↓

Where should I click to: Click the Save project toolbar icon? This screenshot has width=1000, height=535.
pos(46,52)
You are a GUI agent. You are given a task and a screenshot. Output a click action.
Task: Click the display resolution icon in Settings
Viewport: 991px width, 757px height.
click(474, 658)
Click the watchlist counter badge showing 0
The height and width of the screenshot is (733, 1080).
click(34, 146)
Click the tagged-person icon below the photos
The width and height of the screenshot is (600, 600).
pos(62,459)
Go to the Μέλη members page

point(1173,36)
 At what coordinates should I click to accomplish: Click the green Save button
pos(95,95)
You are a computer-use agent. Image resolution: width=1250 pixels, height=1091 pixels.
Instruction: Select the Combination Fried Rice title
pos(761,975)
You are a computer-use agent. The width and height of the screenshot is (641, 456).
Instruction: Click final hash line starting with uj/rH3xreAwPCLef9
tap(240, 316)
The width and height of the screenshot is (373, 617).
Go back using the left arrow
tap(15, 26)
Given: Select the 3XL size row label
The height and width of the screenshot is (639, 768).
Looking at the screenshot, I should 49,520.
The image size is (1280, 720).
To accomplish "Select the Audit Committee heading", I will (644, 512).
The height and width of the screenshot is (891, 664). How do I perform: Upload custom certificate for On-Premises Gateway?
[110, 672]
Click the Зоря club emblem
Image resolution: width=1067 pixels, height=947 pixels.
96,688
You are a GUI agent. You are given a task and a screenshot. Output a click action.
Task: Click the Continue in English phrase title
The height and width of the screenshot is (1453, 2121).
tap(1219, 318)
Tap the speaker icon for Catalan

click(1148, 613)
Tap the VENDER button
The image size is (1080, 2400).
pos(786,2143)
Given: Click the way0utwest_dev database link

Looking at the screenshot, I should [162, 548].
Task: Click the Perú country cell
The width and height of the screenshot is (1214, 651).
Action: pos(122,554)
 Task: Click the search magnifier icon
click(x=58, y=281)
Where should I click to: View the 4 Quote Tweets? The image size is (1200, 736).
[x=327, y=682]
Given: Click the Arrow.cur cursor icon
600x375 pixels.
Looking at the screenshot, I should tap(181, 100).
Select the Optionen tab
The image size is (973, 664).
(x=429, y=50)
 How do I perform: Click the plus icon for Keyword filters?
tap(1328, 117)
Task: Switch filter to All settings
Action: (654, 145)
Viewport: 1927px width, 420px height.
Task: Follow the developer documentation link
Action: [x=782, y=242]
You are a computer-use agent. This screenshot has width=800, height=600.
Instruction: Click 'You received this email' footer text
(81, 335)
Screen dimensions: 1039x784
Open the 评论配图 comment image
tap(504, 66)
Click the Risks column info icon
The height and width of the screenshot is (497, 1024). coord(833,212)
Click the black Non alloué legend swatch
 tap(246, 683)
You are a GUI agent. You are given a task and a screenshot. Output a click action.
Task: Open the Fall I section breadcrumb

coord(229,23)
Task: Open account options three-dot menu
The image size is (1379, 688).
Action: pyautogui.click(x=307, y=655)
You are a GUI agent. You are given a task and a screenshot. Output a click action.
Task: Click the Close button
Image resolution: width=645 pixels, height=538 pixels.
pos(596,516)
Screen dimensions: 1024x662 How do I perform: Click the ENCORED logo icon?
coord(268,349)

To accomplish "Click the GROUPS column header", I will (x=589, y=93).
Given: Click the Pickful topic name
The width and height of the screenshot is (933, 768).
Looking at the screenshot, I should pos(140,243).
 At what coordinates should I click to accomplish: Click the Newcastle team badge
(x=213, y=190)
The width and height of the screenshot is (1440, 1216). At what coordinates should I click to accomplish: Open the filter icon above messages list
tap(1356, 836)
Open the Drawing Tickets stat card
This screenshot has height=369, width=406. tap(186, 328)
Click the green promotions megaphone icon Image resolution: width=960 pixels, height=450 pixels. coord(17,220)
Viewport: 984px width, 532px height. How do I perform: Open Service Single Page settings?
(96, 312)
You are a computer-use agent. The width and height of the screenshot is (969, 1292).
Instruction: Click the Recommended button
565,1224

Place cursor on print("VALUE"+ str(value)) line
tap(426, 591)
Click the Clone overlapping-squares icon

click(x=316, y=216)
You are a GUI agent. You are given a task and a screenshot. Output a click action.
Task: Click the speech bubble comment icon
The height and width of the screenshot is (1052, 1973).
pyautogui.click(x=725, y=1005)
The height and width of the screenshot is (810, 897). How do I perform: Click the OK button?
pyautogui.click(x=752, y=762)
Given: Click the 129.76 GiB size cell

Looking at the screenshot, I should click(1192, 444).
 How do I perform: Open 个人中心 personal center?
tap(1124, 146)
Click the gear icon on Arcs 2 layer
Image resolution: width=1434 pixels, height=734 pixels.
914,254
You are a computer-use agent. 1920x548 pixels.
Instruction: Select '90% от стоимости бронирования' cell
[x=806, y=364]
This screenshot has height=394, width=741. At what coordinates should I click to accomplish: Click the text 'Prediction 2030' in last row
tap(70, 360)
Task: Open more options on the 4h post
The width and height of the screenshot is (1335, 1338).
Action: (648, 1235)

↑

• [Prompt]:
Every entry in the listing above is to be repeated verbatim.

• [Answer]:
Where should I click to: Click the Save project toolbar icon? This screenshot has width=1000, height=535.
pos(46,52)
You are a GUI agent. You are given a task and a screenshot. Output a click action.
Task: Click the display resolution icon in Settings
Viewport: 991px width, 757px height.
click(474, 658)
Click the watchlist counter badge showing 0
The height and width of the screenshot is (733, 1080).
click(34, 146)
Click the tagged-person icon below the photos
The width and height of the screenshot is (600, 600).
pos(62,459)
Go to the Μέλη members page

point(1173,36)
 At what coordinates should I click to accomplish: Click the green Save button
pos(95,95)
You are a computer-use agent. Image resolution: width=1250 pixels, height=1091 pixels.
Instruction: Select the Combination Fried Rice title
pos(761,975)
You are a computer-use agent. The width and height of the screenshot is (641, 456).
Instruction: Click final hash line starting with uj/rH3xreAwPCLef9
tap(240, 316)
The width and height of the screenshot is (373, 617).
Go back using the left arrow
tap(15, 26)
Given: Select the 3XL size row label
The height and width of the screenshot is (639, 768).
Looking at the screenshot, I should 49,520.
The image size is (1280, 720).
To accomplish "Select the Audit Committee heading", I will (644, 512).
The height and width of the screenshot is (891, 664). How do I perform: Upload custom certificate for On-Premises Gateway?
[110, 672]
Click the Зоря club emblem
Image resolution: width=1067 pixels, height=947 pixels.
96,688
You are a GUI agent. You are given a task and a screenshot. Output a click action.
Task: Click the Continue in English phrase title
The height and width of the screenshot is (1453, 2121).
tap(1219, 318)
Tap the speaker icon for Catalan

click(1148, 613)
Tap the VENDER button
The image size is (1080, 2400).
pos(786,2143)
Given: Click the way0utwest_dev database link

Looking at the screenshot, I should [162, 548].
Task: Click the Perú country cell
The width and height of the screenshot is (1214, 651).
Action: pos(122,554)
 Task: Click the search magnifier icon
click(x=58, y=281)
Where should I click to: View the 4 Quote Tweets? The image size is (1200, 736).
[x=327, y=682]
Given: Click the Arrow.cur cursor icon
600x375 pixels.
Looking at the screenshot, I should tap(181, 100).
Select the Optionen tab
The image size is (973, 664).
(x=429, y=50)
 How do I perform: Click the plus icon for Keyword filters?
tap(1328, 117)
Task: Switch filter to All settings
Action: (654, 145)
Viewport: 1927px width, 420px height.
Task: Follow the developer documentation link
Action: [x=782, y=242]
You are a computer-use agent. This screenshot has width=800, height=600.
Instruction: Click 'You received this email' footer text
(81, 335)
Screen dimensions: 1039x784
Open the 评论配图 comment image
tap(504, 66)
Click the Risks column info icon
The height and width of the screenshot is (497, 1024). coord(833,212)
Click the black Non alloué legend swatch
 tap(246, 683)
You are a GUI agent. You are given a task and a screenshot. Output a click action.
Task: Open the Fall I section breadcrumb

coord(229,23)
Task: Open account options three-dot menu
The image size is (1379, 688).
Action: pyautogui.click(x=307, y=655)
You are a GUI agent. You are given a task and a screenshot. Output a click action.
Task: Click the Close button
Image resolution: width=645 pixels, height=538 pixels.
pos(596,516)
Screen dimensions: 1024x662 How do I perform: Click the ENCORED logo icon?
coord(268,349)

To accomplish "Click the GROUPS column header", I will (x=589, y=93).
Given: Click the Pickful topic name
The width and height of the screenshot is (933, 768).
Looking at the screenshot, I should pos(140,243).
 At what coordinates should I click to accomplish: Click the Newcastle team badge
(x=213, y=190)
The width and height of the screenshot is (1440, 1216). At what coordinates should I click to accomplish: Open the filter icon above messages list
tap(1356, 836)
Open the Drawing Tickets stat card
This screenshot has height=369, width=406. tap(186, 328)
Click the green promotions megaphone icon Image resolution: width=960 pixels, height=450 pixels. coord(17,220)
Viewport: 984px width, 532px height. How do I perform: Open Service Single Page settings?
(96, 312)
You are a computer-use agent. The width and height of the screenshot is (969, 1292).
Instruction: Click the Recommended button
565,1224

Place cursor on print("VALUE"+ str(value)) line
tap(426, 591)
Click the Clone overlapping-squares icon

click(x=316, y=216)
You are a GUI agent. You are given a task and a screenshot. Output a click action.
Task: Click the speech bubble comment icon
The height and width of the screenshot is (1052, 1973).
pyautogui.click(x=725, y=1005)
The height and width of the screenshot is (810, 897). How do I perform: Click the OK button?
pyautogui.click(x=752, y=762)
Given: Click the 129.76 GiB size cell

Looking at the screenshot, I should click(1192, 444).
 How do I perform: Open 个人中心 personal center?
tap(1124, 146)
Click the gear icon on Arcs 2 layer
Image resolution: width=1434 pixels, height=734 pixels.
914,254
You are a computer-use agent. 1920x548 pixels.
Instruction: Select '90% от стоимости бронирования' cell
[x=806, y=364]
This screenshot has height=394, width=741. At what coordinates should I click to accomplish: Click the text 'Prediction 2030' in last row
tap(70, 360)
Task: Open more options on the 4h post
The width and height of the screenshot is (1335, 1338).
Action: (648, 1235)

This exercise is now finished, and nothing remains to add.